Blake spoke from this same awareness in The Marriage of Heaven and Hell: "If the doors of perception were cleansed, every thing would appear to man as it is, Infinite." The doors of perception are the raqia, the firmament. Blake is saying the barrier between the upper and lower waters is not a permanent metaphysical wall. It is a perceptual habit. When the hammered-out boundary is seen for what it is, a constructed separation, not an absolute division, the infinite upper waters pour through into the lower world without obstruction.
The Correspondence
This is the Day Two principle at work in the Hermetic tradition. The Kybalion states the Principle of Correspondence directly: "As above, so below; as below, so above." The upper waters and the lower waters correspond to each other precisely, not because they are connected by a pipe, but because they are the same substance in two positions. What is established above must appear below. The correspondence is not a law you petition. It is the structural fact of the creative order as built on Day Two.
The Emerald Tablet teaches the same architecture: "That which is below is like that which is above, and that which is above is like that which is below, to accomplish the miracles of one thing." The upper waters are causal, illuminating the realm where the assumption is held. The lower waters are reflective, receptive. The lower waters have no independent light. They reflect what is above them. The outer world has no independent reality. It reflects the inner assumption.
The Second Day
"And the evening and the morning were the second day."
The same evening-to-morning rhythm from Day One repeats. The creative act begins in the unseen (erev, the mixing, the obscurity) and moves toward visibility (boker, discrimination restored, clarity returning). The firmament was established in the interior before it was named. The structure was built before it was declared.
And notice what is absent. Day Two is the only day in the entire creation account that does not receive "and God saw that it was good." The firmament is made, the waters are divided, heaven is named. But the declaration is withheld. The structure exists. It has not yet produced anything visible.
What Has Happened on Day Two
Day One produced the capacity to know. Day Two produced the structure that organizes knowing into two realms.
The I AM now has light (the faculty of discrimination) and structure (the division between the subconscious creative realm and the conscious surface mind). The waters are no longer one undivided body. They are two bodies in two positions, separated by a plane that the I AM forged deliberately and named heaven.
This is the architecture that makes everything else possible. Without the firmament, there is no distinction between cause and effect, between the inner world and the outer world, between the state assumed in the subconscious and the condition appearing on the surface. Without this day, the creative word has nowhere to land and nothing to shape.

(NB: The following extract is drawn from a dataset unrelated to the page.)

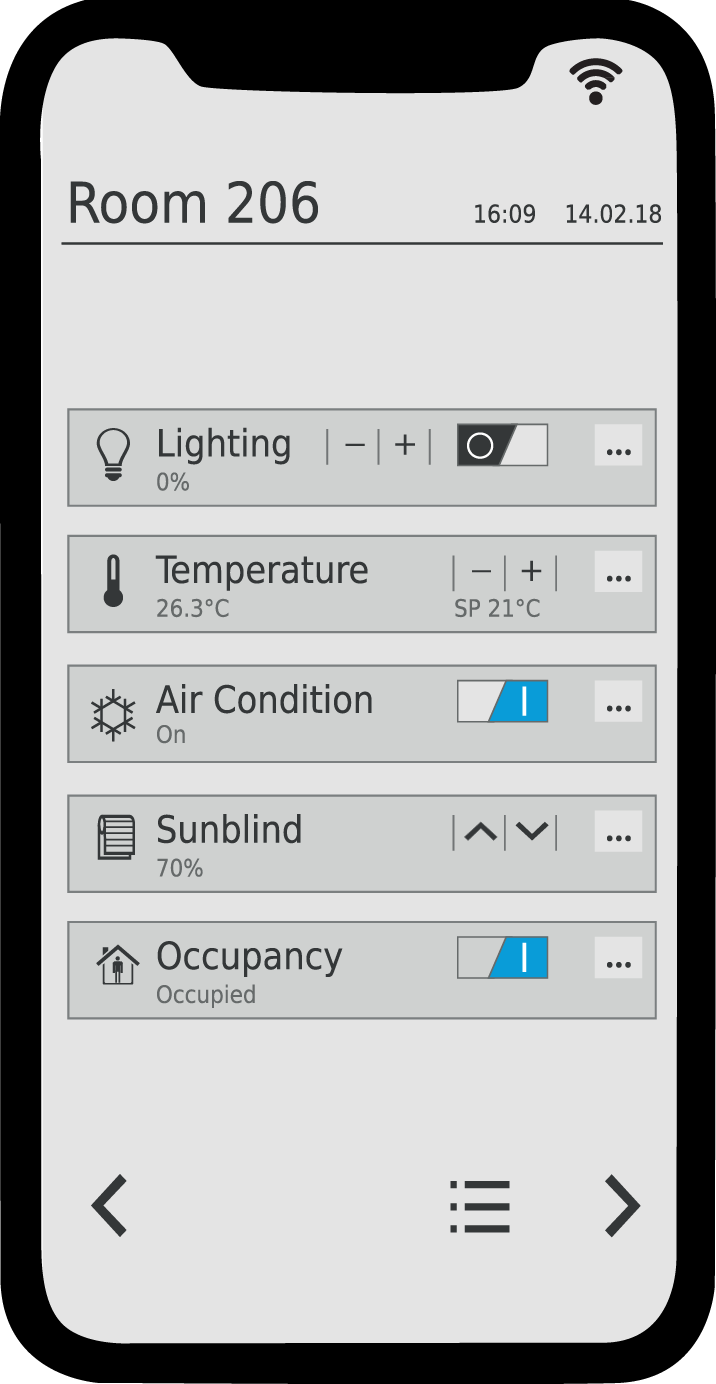
Task: Click the Air Condition snowflake icon
Action: (113, 716)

Every act of imagination that follows in scripture and in your own life depends on this structure. You close your eyes. You cross the firmament. You enter the upper waters and assume a state. You hold it there, in the subconscious, in the causal realm. And in its appointed season, the lower waters reorganize to reflect what was established above.
The separation of the firmament is not your enemy. It is your instrument.
Disclaimer: This is not academic biblical analysis. I am using the Neville and Abdullah lens like a magnifying glass, turning it on parts of the Bible they may not have explicitly touched, to see what else is revealed when scripture is read as a living roadmap of inner consciousness rather than as historical record. Take what serves you, leave what doesn't. Feedback and criticism are welcomed, with respect!